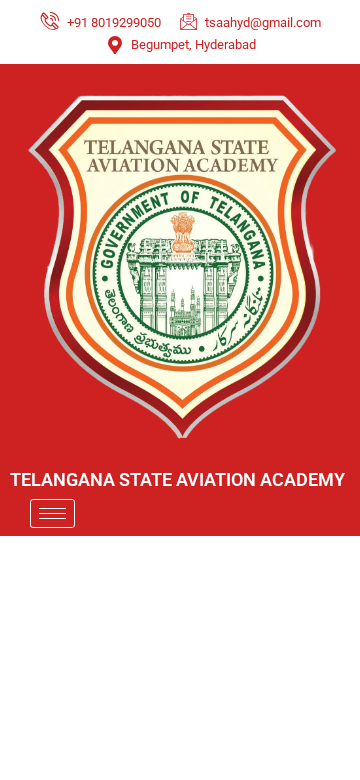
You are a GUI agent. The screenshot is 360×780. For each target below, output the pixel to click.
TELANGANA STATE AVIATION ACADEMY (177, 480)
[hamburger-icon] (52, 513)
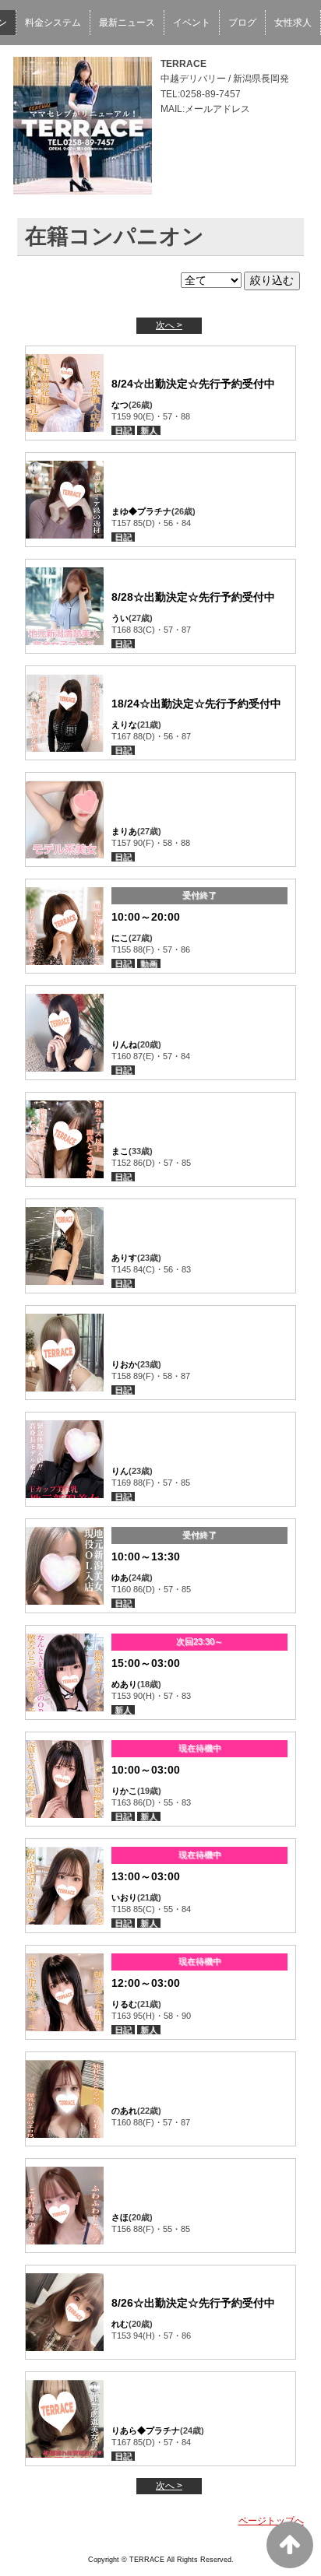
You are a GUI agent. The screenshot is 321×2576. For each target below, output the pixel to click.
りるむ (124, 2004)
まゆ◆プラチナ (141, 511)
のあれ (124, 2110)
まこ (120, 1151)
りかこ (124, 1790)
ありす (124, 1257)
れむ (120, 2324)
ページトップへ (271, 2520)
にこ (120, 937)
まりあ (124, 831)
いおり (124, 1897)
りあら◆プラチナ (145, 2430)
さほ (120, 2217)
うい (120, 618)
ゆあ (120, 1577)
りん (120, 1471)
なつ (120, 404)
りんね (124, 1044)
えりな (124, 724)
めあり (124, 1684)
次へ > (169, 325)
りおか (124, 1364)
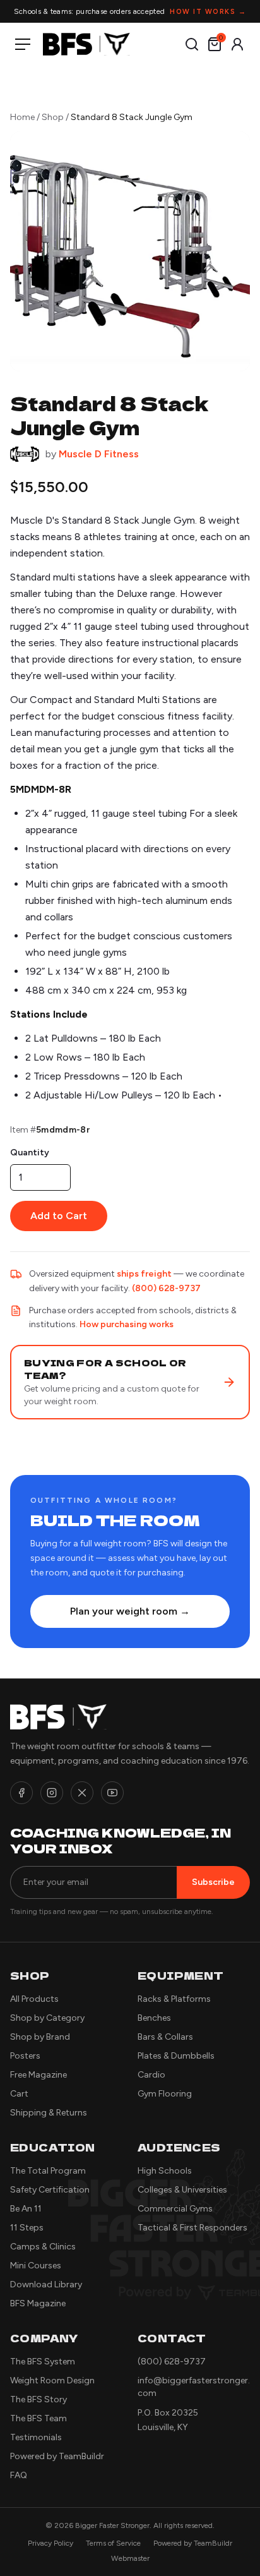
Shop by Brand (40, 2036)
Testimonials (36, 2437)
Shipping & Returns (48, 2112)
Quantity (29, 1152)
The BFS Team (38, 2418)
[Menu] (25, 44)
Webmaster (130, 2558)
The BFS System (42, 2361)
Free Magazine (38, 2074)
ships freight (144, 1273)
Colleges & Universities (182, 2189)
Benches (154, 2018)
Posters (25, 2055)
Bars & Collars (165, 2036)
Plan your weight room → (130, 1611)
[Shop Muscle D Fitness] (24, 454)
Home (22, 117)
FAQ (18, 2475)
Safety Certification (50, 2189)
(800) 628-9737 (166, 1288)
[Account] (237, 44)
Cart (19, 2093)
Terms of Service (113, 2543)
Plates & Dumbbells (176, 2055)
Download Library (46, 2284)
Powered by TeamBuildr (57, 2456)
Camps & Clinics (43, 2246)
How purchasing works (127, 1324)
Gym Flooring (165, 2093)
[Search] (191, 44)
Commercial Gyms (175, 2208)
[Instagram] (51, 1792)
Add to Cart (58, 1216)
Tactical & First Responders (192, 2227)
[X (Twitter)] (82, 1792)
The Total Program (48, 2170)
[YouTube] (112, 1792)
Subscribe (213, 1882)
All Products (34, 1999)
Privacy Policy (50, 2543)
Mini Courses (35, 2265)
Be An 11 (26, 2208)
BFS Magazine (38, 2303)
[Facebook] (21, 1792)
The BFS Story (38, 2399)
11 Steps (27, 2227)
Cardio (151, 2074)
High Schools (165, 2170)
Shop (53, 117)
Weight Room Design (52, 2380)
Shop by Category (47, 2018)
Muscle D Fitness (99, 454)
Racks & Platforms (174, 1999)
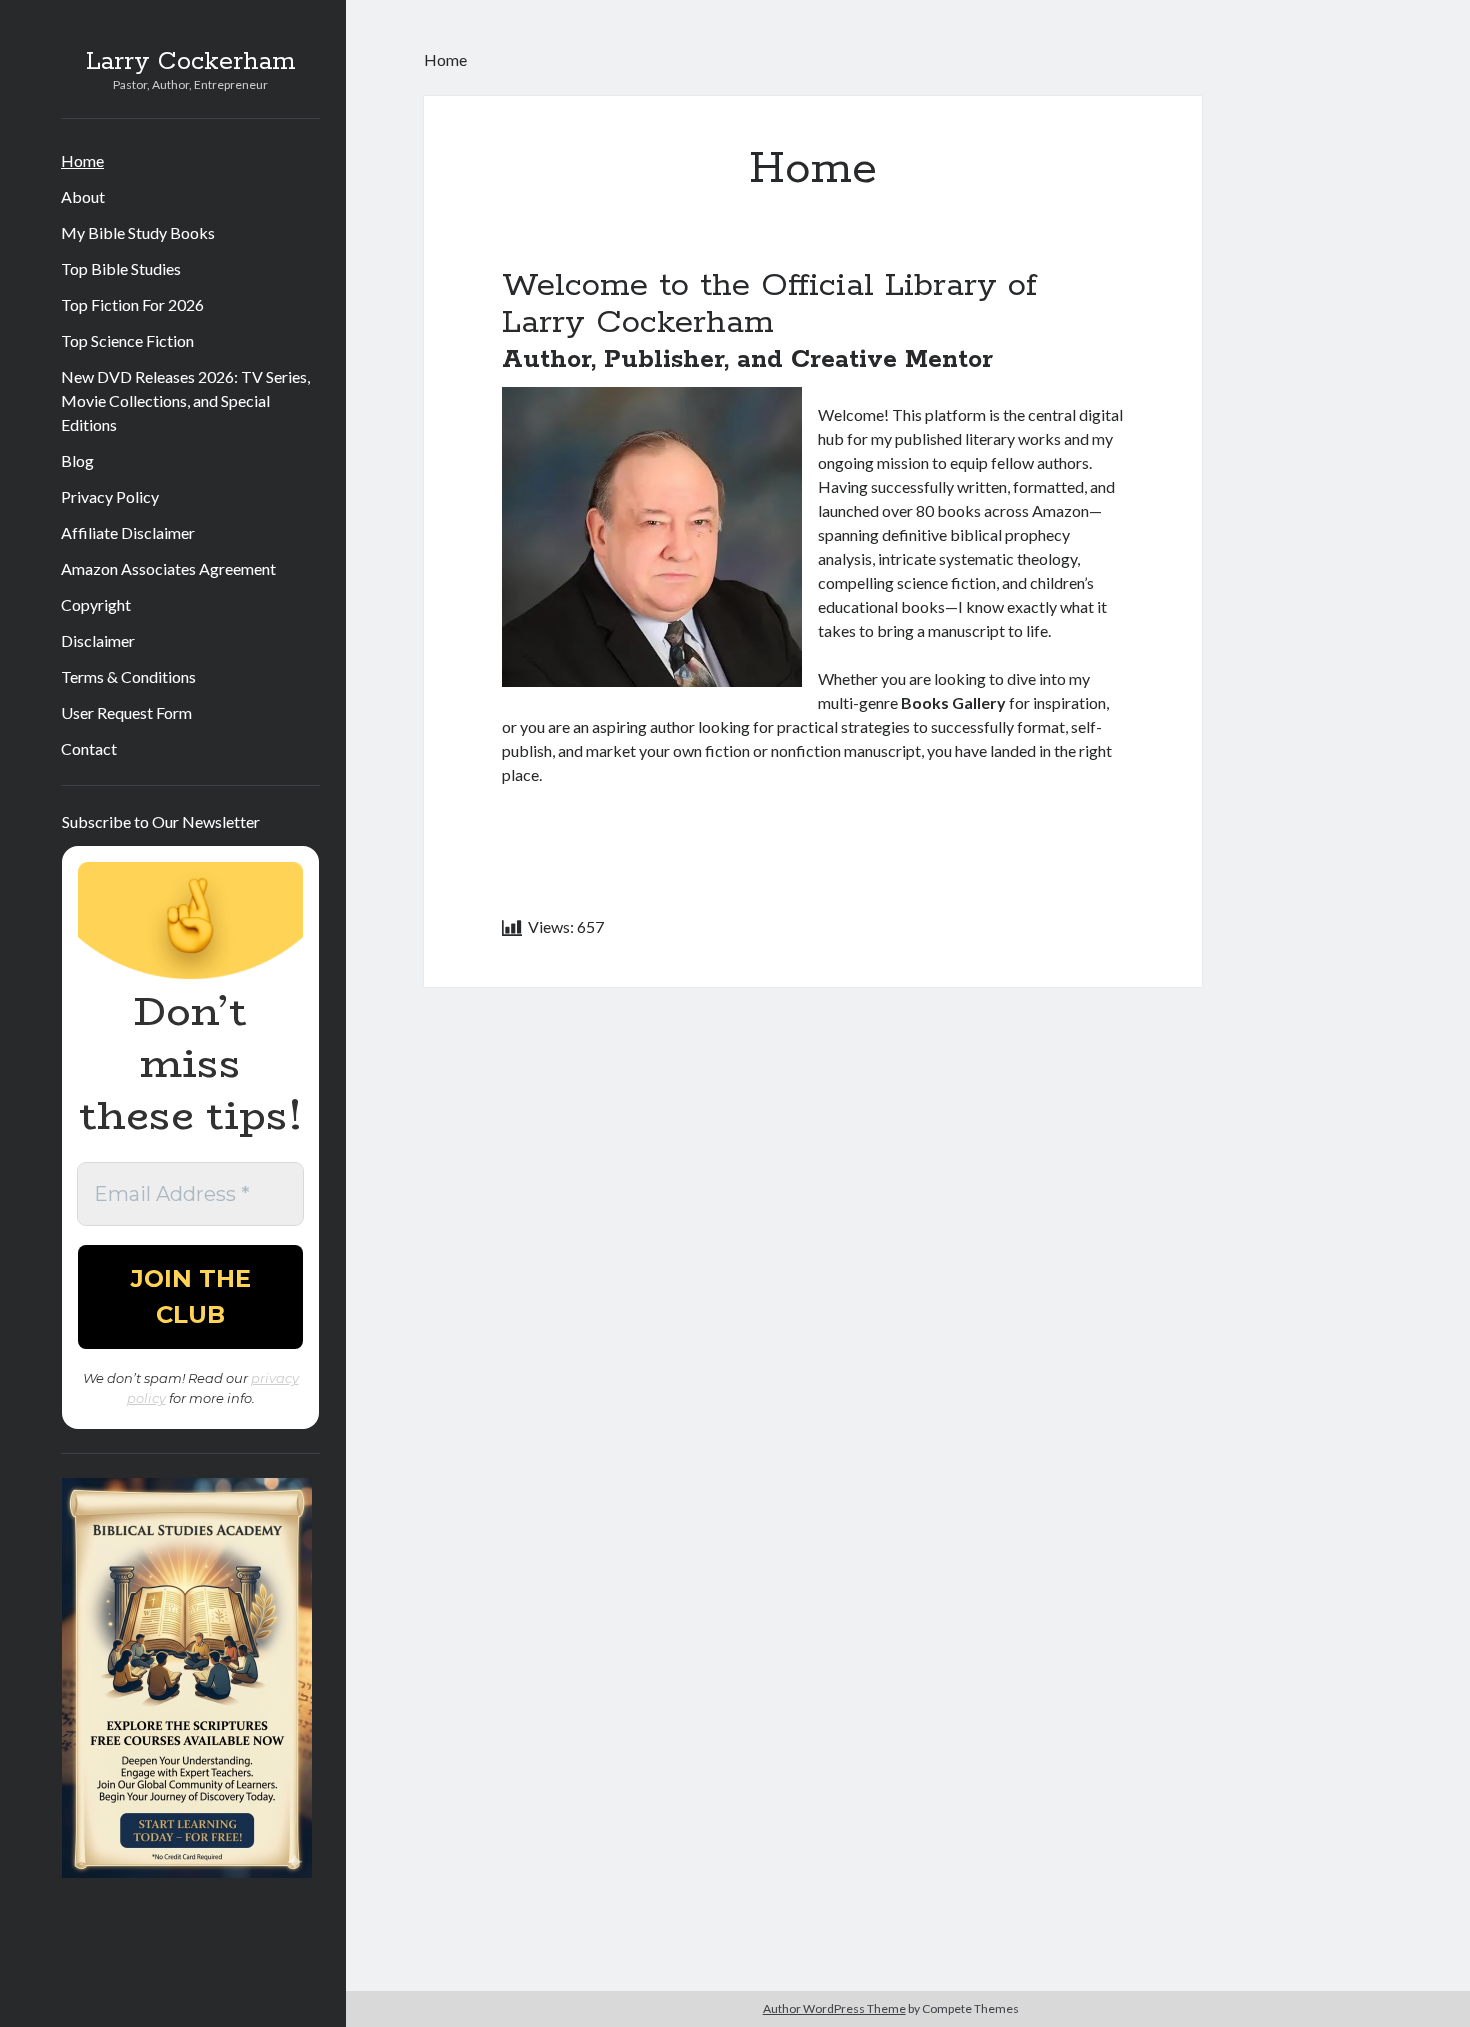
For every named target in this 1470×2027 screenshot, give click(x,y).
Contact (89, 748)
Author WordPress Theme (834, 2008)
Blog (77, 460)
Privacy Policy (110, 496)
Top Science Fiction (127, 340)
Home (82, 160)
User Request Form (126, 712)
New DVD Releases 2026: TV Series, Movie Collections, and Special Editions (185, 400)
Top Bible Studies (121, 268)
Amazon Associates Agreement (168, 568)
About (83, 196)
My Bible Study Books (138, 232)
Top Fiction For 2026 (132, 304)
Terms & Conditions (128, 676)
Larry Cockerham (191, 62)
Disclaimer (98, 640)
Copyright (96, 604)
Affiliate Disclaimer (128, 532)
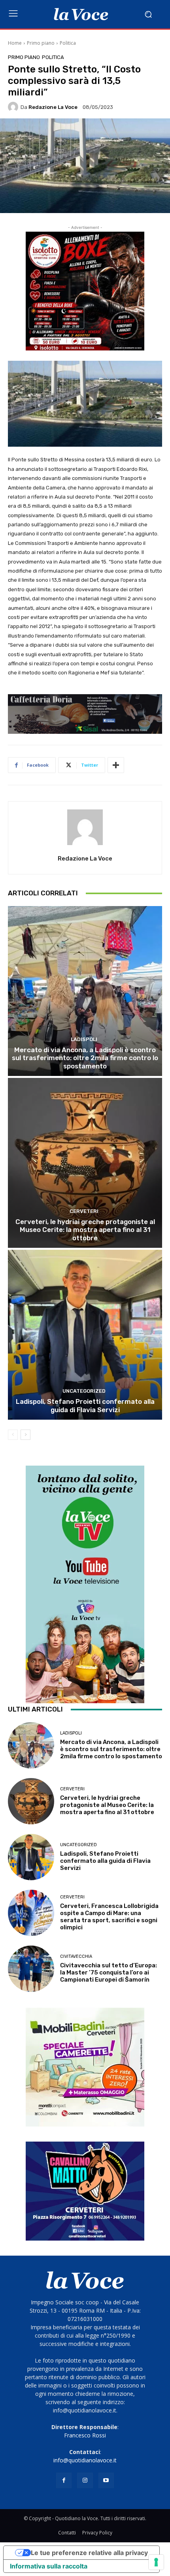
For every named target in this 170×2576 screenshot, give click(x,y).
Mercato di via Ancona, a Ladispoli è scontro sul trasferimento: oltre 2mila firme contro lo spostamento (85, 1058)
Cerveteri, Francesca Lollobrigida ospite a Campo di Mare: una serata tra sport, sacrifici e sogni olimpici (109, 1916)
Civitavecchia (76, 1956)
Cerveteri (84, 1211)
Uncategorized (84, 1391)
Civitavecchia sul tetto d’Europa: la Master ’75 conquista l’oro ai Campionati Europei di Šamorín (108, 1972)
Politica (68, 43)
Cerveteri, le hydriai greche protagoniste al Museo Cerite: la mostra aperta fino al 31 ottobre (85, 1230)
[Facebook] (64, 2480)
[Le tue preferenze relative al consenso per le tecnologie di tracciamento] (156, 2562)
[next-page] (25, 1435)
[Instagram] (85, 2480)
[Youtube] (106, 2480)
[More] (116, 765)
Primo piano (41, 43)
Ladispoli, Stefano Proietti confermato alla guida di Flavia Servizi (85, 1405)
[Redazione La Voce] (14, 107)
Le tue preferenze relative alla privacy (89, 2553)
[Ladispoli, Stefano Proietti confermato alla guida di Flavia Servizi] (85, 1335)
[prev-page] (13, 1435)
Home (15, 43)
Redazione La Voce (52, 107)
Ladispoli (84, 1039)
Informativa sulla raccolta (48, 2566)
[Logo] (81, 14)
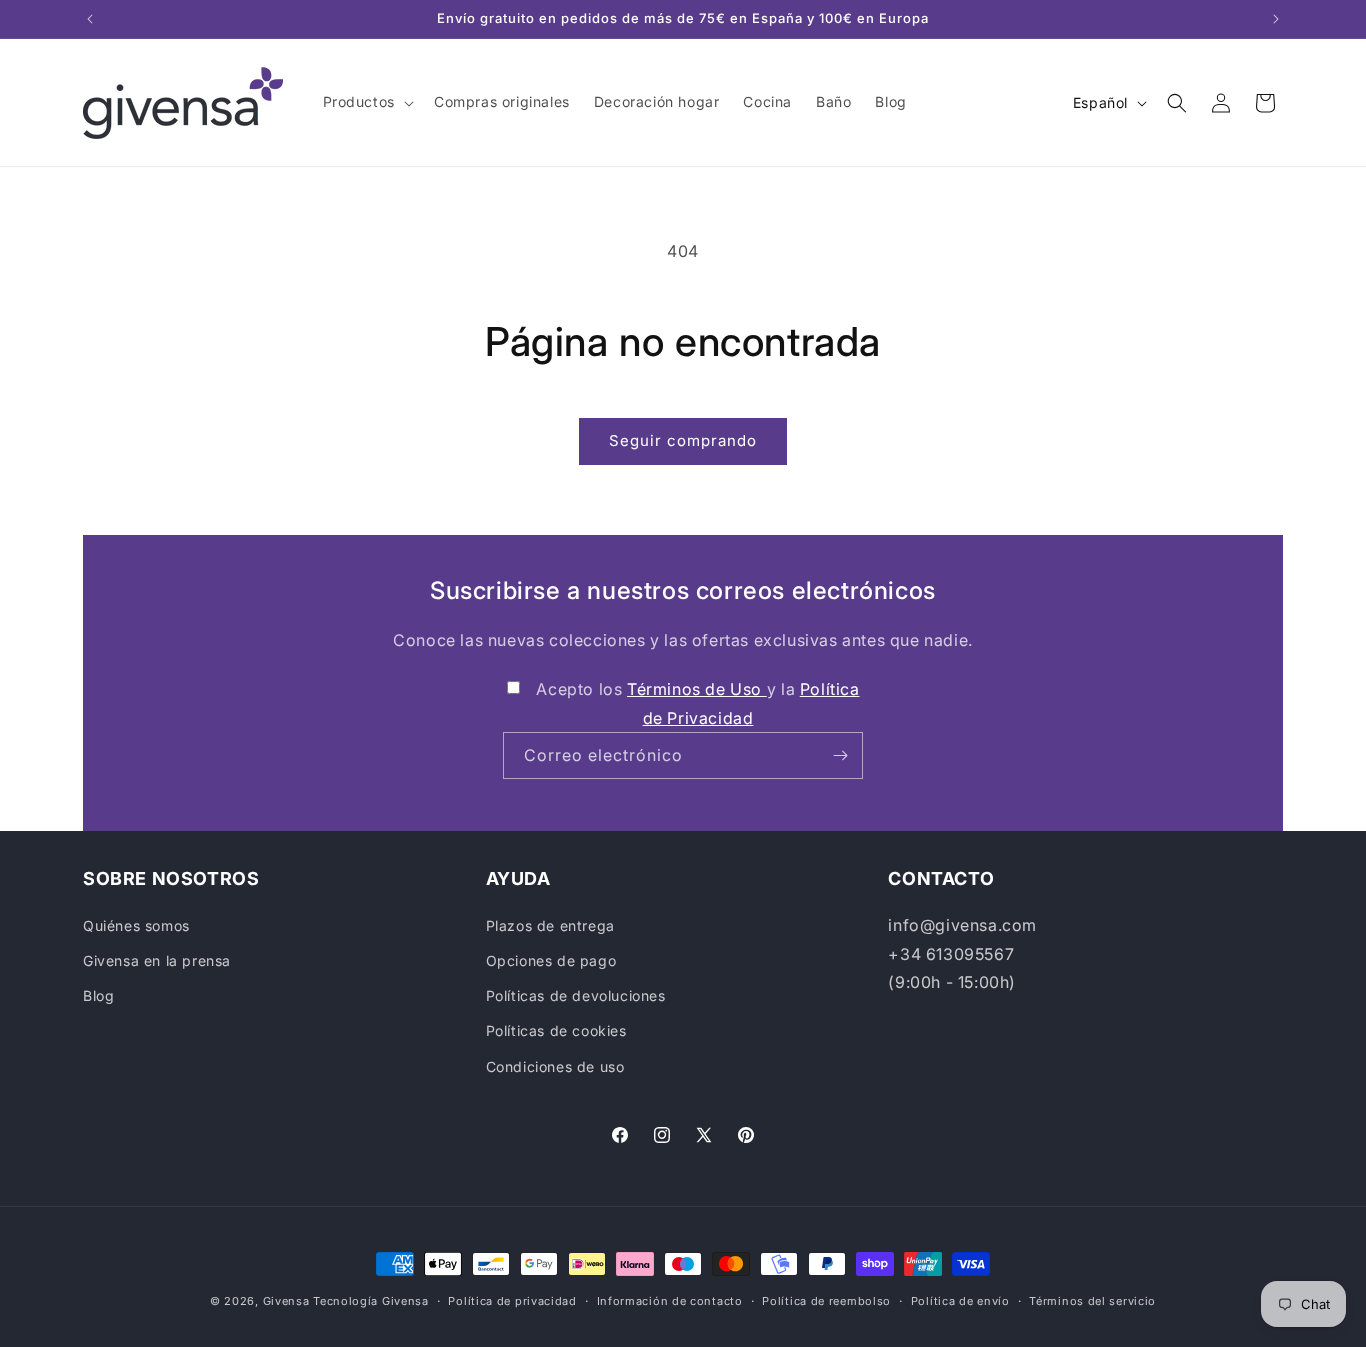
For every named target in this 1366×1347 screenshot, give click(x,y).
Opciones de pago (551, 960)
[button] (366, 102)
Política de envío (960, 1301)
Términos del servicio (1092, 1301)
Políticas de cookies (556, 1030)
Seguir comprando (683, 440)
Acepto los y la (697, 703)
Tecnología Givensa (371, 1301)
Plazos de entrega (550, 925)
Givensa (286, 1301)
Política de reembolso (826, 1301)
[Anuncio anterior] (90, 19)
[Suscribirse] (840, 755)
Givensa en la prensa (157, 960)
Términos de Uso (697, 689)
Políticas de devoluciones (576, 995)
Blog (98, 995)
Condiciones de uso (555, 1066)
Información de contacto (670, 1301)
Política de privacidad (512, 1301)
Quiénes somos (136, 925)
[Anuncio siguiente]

◇ ◇ ◇ ◇ ◇

# TRY IT:
Only one stretch of the entries above is wanted: the lines from the one containing "Benches (154, 2018)" through the one containing "Cart (19, 2093)". Please reproduce it exactly.

# TASK SOLUTION:
Benches (154, 2018)
Posters (25, 2055)
Bars & Collars (165, 2036)
Plan your weight room → (130, 1611)
[Shop Muscle D Fitness] (24, 454)
Home (22, 117)
FAQ (18, 2475)
Safety Certification (50, 2189)
(800) 628-9737 (166, 1288)
[Account] (237, 44)
Cart (19, 2093)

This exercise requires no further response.